Büyük Albert Heijn’lar kesinlikle çok başarılı. Biz gıda şeklinde getirdiğimiz hemen her şeyi oradan aldık.
Ekolojik Ürünlerin Adresi Marqt
Marqt, ekolojik ürünlerin satıldığı bir market zinciri. Gerçekten çok çeşit var. Çoğu ürün Türkiye’de kolay bulunmayan cinsten ve makul fiyatlı. İlk kinoamı Amsterdam’dan almıştım mesela.

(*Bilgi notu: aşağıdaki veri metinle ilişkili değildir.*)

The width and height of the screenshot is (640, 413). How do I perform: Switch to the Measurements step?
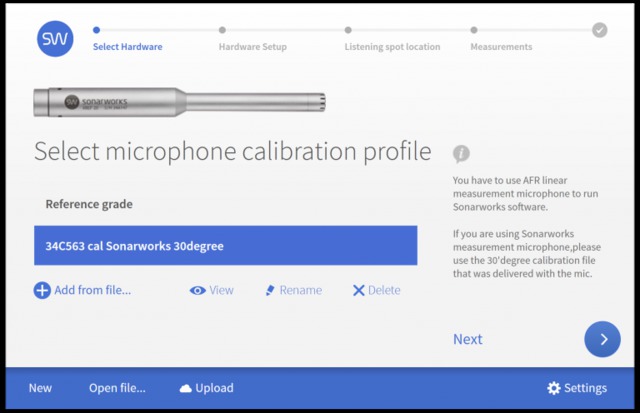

O sırada Türkiye’de kinoa çok pahalıydı. İnsan bu tip marketlerin içinden çıkmak istemiyor. : )
Sağlıklı İçecekler ve Atıştırmalıklar
Amsterdam’da sağlıklı meyve suları, smoothieler ve antioksidan içeriği yoğun salatalar, besin değeri yüksek ve kalorisi düşük sandviçler, glutensiz veya organik gıdalar satan kafeler, kafe-marketlerle sıkça karşılaşabiliyorsunuz. Bu konuda hassas olanlar, içiniz rahat olsun. Stach, Pluk Amsterdam bunlardan bazıları.